━━ Records provided ━━

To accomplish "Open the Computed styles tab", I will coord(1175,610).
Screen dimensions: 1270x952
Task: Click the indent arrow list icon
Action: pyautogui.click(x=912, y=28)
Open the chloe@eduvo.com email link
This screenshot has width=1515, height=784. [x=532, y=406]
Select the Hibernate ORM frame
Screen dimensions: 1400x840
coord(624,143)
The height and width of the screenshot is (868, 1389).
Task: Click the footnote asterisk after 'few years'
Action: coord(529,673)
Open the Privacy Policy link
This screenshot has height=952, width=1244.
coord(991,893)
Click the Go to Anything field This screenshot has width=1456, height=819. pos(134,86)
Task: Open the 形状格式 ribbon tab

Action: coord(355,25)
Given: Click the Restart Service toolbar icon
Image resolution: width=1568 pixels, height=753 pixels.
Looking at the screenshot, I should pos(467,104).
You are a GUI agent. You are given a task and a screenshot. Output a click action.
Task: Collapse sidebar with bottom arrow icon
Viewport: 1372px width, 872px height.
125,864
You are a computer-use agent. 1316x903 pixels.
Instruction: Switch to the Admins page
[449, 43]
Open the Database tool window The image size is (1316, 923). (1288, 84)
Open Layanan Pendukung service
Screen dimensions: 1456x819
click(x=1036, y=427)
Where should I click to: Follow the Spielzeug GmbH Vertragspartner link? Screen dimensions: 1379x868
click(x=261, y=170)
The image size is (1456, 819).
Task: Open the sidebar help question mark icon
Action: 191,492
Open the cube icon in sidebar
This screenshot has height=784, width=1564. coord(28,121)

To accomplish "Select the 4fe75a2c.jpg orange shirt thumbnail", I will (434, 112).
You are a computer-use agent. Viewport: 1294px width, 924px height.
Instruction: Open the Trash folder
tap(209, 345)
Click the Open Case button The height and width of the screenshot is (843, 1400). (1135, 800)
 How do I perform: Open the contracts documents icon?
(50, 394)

━━━

▶ _What is being asked_
The answer is the number of lines in the preceding material that hold "agent"; write that number and nothing else.

▶ _Solution below_
3